(Updates with analyst’s comment in third paragraph.)
Oct. 27 (Bloomberg) -- Credit Suisse AG reduced its three- and 12-month cocoa price forecasts as the commodity is still “expensive” and the technical picture “looks weak.”
Cocoa will be at $2,550 a metric ton on ICE Futures U.S. in New York in three months, down from a previous estimate of $2,700 a ton, the bank said in a monthly report e-mailed today. The chocolate ingredient’s price is seen at $2,350 a ton in 12 months, down from $2,400 a ton forecast last month, it said.
“A dip below the $2,570 mark, a level that has so far proved to be a strong support level for the market, could trigger a downgrade in the technical trend,” analysts led by Tobias Merath wrote in the report.
“Given exceptionally positive weather conditions during the 2010-2011 crop year, the cocoa market is entering the new crop season with sizable carryout stocks,” according to the report. “The global cocoa market should remain sufficiently supplied.”
Arabica coffee “is the most overvalued commodity market under our coverage,” the bank said. Slowing economic growth could result in falling demand, especially in Europe, and therefore a higher surplus than initially anticipated, it said.

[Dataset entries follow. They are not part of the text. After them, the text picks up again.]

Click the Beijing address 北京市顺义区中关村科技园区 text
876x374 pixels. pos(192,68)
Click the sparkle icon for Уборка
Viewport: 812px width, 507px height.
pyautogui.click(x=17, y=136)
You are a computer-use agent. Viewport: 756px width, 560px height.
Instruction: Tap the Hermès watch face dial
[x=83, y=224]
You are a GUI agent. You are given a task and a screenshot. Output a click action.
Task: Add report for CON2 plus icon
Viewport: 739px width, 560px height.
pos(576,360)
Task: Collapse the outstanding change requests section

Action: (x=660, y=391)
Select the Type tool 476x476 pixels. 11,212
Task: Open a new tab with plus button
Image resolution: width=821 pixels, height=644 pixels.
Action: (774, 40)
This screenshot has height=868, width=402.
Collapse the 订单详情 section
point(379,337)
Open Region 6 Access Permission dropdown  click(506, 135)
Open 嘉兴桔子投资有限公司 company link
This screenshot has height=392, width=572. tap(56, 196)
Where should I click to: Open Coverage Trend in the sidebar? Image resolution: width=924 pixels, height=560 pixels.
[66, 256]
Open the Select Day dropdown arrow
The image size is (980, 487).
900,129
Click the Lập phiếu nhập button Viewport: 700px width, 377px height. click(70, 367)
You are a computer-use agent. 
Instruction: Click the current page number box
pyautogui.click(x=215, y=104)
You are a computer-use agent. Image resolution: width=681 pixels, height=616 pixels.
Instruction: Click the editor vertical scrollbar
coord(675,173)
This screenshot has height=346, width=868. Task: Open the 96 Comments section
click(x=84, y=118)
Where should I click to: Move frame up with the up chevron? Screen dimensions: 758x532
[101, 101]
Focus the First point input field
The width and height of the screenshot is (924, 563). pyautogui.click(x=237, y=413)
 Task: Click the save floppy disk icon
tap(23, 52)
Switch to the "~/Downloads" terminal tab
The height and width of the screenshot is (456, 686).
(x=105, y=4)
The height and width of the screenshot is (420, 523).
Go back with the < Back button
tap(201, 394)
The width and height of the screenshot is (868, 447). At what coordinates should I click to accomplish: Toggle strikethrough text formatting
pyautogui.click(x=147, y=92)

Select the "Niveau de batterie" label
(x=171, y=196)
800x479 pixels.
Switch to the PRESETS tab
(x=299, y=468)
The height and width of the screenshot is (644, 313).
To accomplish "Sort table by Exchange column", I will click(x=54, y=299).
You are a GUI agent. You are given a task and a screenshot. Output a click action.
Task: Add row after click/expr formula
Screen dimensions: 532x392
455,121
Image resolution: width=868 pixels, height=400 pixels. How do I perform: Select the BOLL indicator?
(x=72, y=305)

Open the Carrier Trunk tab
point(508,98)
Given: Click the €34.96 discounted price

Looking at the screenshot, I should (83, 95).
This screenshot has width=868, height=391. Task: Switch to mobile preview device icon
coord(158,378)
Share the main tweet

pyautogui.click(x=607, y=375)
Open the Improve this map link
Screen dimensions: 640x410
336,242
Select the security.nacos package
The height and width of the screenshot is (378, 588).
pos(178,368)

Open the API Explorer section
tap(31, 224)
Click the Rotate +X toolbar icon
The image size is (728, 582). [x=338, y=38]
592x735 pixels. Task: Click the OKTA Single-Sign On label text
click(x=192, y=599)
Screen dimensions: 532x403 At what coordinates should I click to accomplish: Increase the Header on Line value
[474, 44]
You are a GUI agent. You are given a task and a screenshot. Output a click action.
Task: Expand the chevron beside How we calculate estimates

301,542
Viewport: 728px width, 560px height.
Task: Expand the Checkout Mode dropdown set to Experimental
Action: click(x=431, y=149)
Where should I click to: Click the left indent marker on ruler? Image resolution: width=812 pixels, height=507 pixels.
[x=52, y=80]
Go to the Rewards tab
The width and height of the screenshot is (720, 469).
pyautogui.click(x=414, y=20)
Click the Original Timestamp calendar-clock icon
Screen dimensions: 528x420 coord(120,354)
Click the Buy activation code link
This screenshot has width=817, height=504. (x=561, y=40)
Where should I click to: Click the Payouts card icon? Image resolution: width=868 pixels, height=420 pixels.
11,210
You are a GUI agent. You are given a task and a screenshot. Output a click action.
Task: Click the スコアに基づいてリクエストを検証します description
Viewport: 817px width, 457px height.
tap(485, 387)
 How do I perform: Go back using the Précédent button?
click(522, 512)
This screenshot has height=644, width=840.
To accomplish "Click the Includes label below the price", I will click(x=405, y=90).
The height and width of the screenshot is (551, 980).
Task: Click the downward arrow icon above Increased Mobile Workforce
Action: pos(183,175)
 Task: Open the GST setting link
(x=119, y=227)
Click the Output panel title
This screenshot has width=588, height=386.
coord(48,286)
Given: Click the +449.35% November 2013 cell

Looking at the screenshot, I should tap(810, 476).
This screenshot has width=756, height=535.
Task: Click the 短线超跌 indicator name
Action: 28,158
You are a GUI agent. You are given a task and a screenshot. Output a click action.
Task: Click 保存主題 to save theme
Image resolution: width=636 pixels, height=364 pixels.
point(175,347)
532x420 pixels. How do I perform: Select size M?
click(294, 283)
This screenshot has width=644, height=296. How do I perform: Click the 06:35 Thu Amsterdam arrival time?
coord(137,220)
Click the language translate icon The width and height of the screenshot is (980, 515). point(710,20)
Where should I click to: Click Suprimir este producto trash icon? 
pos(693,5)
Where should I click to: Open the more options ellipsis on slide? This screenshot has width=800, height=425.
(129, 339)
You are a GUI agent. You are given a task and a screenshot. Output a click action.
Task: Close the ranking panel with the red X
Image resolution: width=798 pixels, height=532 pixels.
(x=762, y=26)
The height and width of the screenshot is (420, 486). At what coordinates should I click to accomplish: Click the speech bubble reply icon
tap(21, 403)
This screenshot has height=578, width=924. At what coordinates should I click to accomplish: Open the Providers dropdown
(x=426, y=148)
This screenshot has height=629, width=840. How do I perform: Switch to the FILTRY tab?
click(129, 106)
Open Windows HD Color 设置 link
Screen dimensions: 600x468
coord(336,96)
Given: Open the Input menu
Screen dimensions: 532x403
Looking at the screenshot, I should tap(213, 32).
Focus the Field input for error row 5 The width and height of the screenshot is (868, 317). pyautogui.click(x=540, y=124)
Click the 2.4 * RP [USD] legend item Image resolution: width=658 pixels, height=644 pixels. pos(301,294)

“Global coffee production is likely to come in fairly high, driven by solid production in Brazil and Colombia,” it said.
Arabica coffee is expected to be $2.30 a pound in three months, up from $2.20 last month, the bank said. It maintained its 12-month forecast at $2 a pound.
Raw sugar prices are unlikely to fall below 23 cents a pound, which is the amount mills need to continue producing the sweetener instead of ethanol, Credit Suisse said. Sugar cane is the raw material for both commodities.
Floods in Thailand, the second-largest sugar exporter, are unlikely to result in “substantive supply delays,” the bank said.
Credit Suisse raised its three- and 12-month sugar forecast to 27 cents a pound from 26 cents a pound last month.